I did some searching and only found AAC encoding discussion from before the debut of the Mac version.  I have used dbPoweramp in the past and recently fiddled around with using the qaac codec via dbpoweramp's CLI encoder plugin.  XLD works great but as MC is where my collection lives and is updated, it would be fantastic to be able to keep my lossless library in sync with my lossy "iPod" library.
Consensus is that Apple's AAC encoder is the best.  As I believe it's included in every version of the Mac OS via CoreAudio and Quicktime, could we have AAC conversion options added instead of dealing with command line stuff?  Again, I think XLD does an admirable job of this.  See attached screenshot.
(https://i.imgur.com/lAh93M9.png)
Title: Re: AAC encoding
Post by: mwheelerk on June 19, 2014, 02:58:23 pm
Hello,

I did some searching and only found AAC encoding discussion from before the debut of the Mac version.  I have used dbPoweramp in the past and recently fiddled around with using the qaac codec via dbpoweramp's CLI encoder plugin.  XLD works great but as MC is where my collection lives and is updated, it would be fantastic to be able to keep my lossless library in sync with my lossy "iPod" library.
Consensus is that Apple's AAC encoder is the best.  As I believe it's included in every version of the Mac OS via CoreAudio and Quicktime, could we have AAC conversion options added instead of dealing with command line stuff?  Again, I think XLD does an admirable job of this.  See attached screenshot.
(https://i.imgur.com/lAh93M9.png)

I'm curious as to the reason and need to keep a separate lossless and lossy library.

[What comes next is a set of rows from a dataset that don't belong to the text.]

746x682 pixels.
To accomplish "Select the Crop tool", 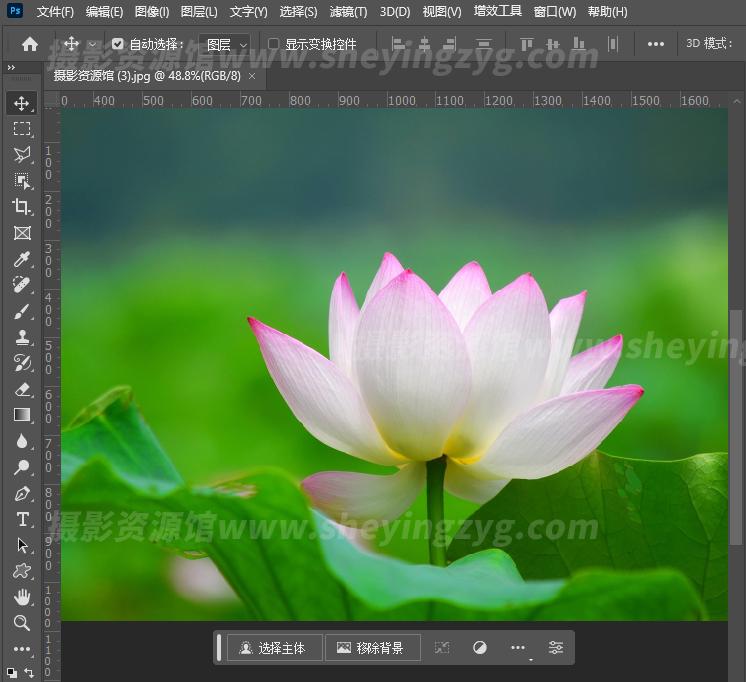I will pos(22,207).
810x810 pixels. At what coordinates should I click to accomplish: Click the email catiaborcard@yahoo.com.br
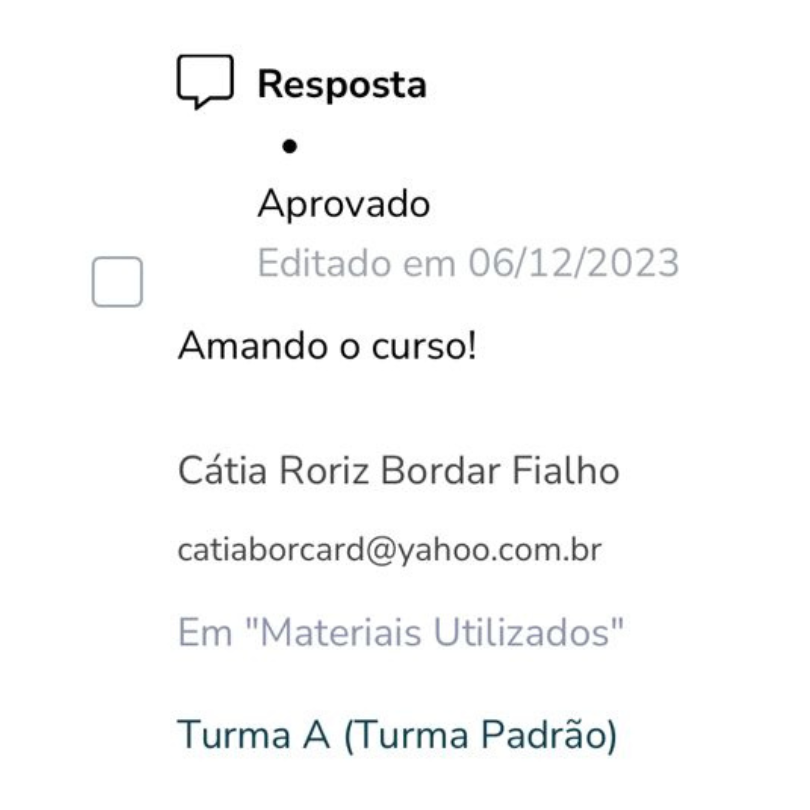click(390, 550)
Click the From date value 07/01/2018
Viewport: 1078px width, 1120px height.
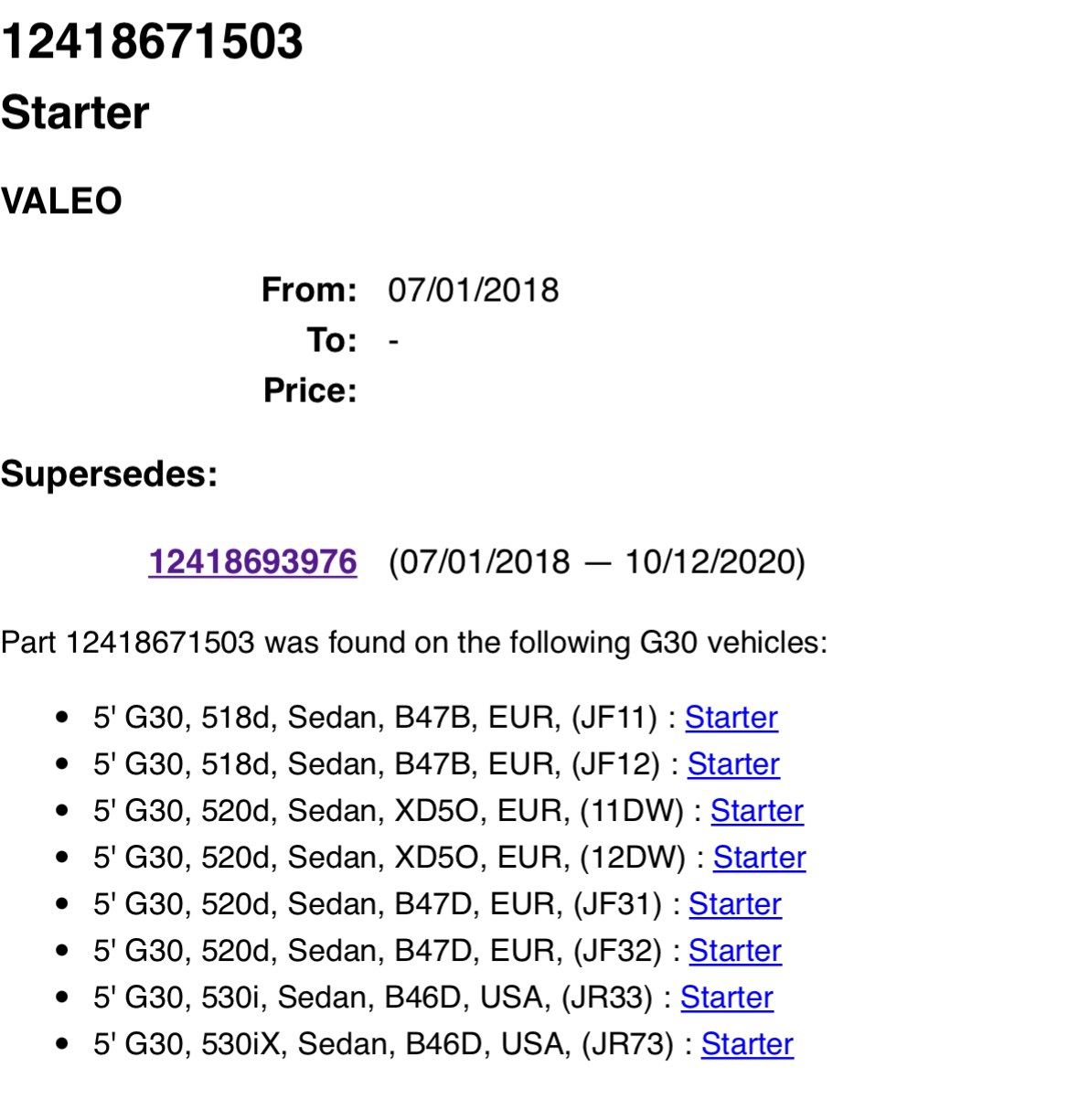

When you synch an iPod/iPhone/iPad using iTunes there is an option to convert the files to AAC on the fly without effecting your lossless library files.
Title: Re: AAC encoding
Post by: azteca x on June 20, 2014, 08:50:36 am
Well, FLAC isn't supported by iTunes, so that's a showstopper already.  Second, though I have an iPod classic I have a different portable player that will be replacing it in the near future, thus I won't interface with it through iTunes.  The player combines internal and SDXC storage and the space savings of a lossy encode allow for me to have way more music on the go.  Given that I have a large amount of music and the player itself will be able to hold quite a lot (~300GB) I don't want to deal with very long processes of re-converting and re-syncing, particularly given that I like the lossy encodes to still be near transparent and I'd like to throw in an iZotope VST for resampling and dithering.

Additionally, if MC already offers MP3 and every Mac has the ideal AAC encoder already installed...why not?  It's not an obscure format.  The ALAC encoder is already implemented.

EDIT: To clarify, the goal is that I can periodically Select All in my library, tell it to convert, MC will skip the already-converted, and the next time I plug in my portable player I'll be able to sync it.  This is in contrast to needing to open XLD or similar, check what the last batch I converted was, then pick everything I've added since then, set destination etc.
Title: Re: AAC encoding
Post by: azteca x on June 23, 2014, 09:20:57 am
I'd love to have a JRiver developer weigh in on this.  Shouldn't be too strenuous to implement, right?
Title: Re: AAC encoding
Post by: azteca x on July 09, 2014, 02:49:59 pm
Bumpity bump  :-*
Title: Re: AAC encoding
Post by: Matt on July 09, 2014, 03:03:48 pm
The command line is the way to do this for now.